• INSTRUCTIONS TO FOLLOW
Format the lines below as a JSON list of strings, one string per line and blank lines omitted, starting at the line that contains "What do you see at coordinates (402, 646)" and ending at the line that contains "(1880, 904).".

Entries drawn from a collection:
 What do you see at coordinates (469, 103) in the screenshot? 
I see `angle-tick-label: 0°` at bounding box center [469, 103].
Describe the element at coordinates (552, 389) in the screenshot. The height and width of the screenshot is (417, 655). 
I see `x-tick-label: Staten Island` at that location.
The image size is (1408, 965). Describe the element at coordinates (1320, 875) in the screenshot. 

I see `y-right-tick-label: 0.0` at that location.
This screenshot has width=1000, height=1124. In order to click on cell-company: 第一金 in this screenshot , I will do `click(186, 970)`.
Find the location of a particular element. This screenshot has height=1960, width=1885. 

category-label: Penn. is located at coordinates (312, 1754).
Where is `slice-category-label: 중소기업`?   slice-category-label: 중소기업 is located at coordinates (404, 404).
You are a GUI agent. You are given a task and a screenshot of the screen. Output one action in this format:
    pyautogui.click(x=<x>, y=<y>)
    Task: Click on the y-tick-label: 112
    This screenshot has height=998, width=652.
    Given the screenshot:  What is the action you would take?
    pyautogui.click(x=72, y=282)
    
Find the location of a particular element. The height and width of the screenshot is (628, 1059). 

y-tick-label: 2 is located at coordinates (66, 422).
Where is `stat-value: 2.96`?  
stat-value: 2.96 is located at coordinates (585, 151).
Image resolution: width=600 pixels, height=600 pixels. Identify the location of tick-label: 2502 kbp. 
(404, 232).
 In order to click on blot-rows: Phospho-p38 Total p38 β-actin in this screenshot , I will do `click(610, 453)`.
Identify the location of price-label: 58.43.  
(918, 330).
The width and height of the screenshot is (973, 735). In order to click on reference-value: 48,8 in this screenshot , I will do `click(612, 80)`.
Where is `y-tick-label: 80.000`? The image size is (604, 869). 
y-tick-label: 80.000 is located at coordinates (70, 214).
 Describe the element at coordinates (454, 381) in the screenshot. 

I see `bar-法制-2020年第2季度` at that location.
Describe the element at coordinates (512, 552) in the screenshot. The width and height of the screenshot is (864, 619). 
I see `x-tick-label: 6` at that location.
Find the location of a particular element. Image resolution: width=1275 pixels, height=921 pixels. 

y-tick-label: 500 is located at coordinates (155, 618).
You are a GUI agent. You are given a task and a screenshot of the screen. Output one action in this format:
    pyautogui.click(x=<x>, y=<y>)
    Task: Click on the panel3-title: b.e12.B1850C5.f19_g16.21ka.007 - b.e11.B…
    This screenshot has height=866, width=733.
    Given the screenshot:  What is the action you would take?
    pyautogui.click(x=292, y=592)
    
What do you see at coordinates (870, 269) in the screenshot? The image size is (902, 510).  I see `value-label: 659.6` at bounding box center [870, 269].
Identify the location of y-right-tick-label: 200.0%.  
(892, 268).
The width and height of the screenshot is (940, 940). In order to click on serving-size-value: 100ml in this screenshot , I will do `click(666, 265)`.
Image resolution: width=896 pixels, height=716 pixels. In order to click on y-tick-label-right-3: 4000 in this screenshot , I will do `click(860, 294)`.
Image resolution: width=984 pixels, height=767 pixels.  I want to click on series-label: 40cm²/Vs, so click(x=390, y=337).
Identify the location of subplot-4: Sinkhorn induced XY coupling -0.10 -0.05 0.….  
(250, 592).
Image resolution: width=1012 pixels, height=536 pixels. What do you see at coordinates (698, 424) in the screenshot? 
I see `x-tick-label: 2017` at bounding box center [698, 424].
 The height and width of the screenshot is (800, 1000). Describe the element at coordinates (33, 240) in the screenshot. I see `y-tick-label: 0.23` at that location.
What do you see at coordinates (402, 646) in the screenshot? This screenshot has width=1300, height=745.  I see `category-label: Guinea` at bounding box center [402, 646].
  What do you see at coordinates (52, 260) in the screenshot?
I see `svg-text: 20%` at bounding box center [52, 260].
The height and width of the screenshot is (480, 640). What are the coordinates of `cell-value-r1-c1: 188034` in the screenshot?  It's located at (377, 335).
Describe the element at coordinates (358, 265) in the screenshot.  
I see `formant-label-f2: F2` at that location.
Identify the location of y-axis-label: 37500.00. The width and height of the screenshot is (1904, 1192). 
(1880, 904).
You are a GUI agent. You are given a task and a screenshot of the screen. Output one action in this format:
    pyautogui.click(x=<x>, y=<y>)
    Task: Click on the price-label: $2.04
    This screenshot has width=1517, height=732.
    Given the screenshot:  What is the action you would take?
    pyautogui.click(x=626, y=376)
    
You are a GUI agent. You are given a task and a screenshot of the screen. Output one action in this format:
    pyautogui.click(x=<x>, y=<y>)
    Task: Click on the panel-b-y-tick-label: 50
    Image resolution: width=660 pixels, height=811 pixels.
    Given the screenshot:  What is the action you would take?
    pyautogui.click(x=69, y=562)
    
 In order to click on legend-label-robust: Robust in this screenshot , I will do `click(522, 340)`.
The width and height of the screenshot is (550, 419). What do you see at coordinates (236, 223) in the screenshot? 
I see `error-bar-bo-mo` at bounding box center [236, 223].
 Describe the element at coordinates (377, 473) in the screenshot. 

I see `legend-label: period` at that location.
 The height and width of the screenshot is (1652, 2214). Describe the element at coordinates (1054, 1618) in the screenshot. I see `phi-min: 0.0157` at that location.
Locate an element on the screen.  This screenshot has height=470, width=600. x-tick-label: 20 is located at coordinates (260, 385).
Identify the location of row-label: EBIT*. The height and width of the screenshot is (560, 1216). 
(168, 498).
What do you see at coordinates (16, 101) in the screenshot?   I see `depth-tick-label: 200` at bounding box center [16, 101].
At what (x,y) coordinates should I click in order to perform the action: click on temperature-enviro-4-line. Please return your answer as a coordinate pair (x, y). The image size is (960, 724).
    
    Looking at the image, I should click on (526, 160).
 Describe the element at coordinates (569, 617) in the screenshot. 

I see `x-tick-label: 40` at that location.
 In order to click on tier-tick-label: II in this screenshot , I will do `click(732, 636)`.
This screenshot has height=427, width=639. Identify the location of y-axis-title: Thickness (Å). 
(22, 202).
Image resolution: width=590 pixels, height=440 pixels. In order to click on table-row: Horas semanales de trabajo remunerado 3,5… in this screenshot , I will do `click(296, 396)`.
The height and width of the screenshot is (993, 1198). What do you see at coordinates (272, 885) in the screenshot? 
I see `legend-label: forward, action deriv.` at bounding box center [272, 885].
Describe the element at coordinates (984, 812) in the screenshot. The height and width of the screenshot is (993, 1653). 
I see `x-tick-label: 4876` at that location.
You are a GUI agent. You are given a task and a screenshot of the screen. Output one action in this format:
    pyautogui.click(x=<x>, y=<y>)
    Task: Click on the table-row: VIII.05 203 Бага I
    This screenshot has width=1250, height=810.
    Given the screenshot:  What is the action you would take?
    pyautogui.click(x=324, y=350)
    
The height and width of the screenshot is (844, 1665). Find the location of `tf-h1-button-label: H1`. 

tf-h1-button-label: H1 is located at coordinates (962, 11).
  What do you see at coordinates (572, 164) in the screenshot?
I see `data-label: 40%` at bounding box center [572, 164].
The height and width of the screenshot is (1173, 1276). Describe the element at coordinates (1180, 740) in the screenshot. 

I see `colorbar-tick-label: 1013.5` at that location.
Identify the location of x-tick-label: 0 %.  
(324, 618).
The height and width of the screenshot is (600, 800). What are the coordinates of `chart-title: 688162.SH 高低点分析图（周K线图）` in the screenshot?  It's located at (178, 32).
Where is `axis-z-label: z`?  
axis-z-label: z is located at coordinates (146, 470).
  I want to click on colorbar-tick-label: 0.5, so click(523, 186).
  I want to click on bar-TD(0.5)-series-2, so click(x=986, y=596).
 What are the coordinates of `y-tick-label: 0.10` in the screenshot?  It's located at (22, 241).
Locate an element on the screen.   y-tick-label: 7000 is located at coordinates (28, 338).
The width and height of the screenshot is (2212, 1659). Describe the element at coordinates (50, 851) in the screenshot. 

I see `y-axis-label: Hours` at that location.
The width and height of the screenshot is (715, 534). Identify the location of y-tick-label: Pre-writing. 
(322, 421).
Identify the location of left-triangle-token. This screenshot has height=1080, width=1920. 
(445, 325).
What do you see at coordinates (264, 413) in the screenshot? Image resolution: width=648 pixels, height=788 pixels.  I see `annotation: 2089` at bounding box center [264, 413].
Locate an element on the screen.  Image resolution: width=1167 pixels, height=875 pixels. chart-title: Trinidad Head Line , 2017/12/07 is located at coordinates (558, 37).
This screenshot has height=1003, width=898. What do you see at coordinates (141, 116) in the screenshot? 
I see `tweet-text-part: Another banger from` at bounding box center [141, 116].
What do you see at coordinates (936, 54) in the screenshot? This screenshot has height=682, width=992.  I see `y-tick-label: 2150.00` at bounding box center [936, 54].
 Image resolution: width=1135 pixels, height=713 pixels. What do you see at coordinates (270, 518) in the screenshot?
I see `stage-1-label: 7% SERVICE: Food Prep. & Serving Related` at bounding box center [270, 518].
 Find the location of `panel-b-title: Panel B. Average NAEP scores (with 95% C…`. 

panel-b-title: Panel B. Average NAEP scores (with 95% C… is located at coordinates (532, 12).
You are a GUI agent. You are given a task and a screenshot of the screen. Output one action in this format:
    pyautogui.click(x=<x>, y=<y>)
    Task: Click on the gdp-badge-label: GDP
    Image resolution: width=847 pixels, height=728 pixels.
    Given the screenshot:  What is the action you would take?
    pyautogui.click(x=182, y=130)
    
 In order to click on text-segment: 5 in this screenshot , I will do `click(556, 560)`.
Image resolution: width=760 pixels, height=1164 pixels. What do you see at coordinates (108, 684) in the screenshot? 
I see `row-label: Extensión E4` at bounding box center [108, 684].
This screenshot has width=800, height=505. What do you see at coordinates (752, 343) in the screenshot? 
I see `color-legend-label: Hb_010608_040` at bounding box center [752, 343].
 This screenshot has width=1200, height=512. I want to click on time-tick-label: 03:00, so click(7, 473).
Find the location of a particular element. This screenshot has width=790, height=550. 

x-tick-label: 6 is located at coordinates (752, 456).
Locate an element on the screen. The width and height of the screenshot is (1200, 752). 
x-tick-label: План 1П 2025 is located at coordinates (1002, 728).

• RESPONSE
[
  "What do you see at coordinates (402, 646) in the screenshot? This screenshot has width=1300, height=745.  I see `category-label: Guinea` at bounding box center [402, 646].",
  "  What do you see at coordinates (52, 260) in the screenshot?",
  "I see `svg-text: 20%` at bounding box center [52, 260].",
  "The height and width of the screenshot is (480, 640). What are the coordinates of `cell-value-r1-c1: 188034` in the screenshot?  It's located at (377, 335).",
  "Describe the element at coordinates (358, 265) in the screenshot.  ",
  "I see `formant-label-f2: F2` at that location.",
  "Identify the location of y-axis-label: 37500.00. The width and height of the screenshot is (1904, 1192). ",
  "(1880, 904)."
]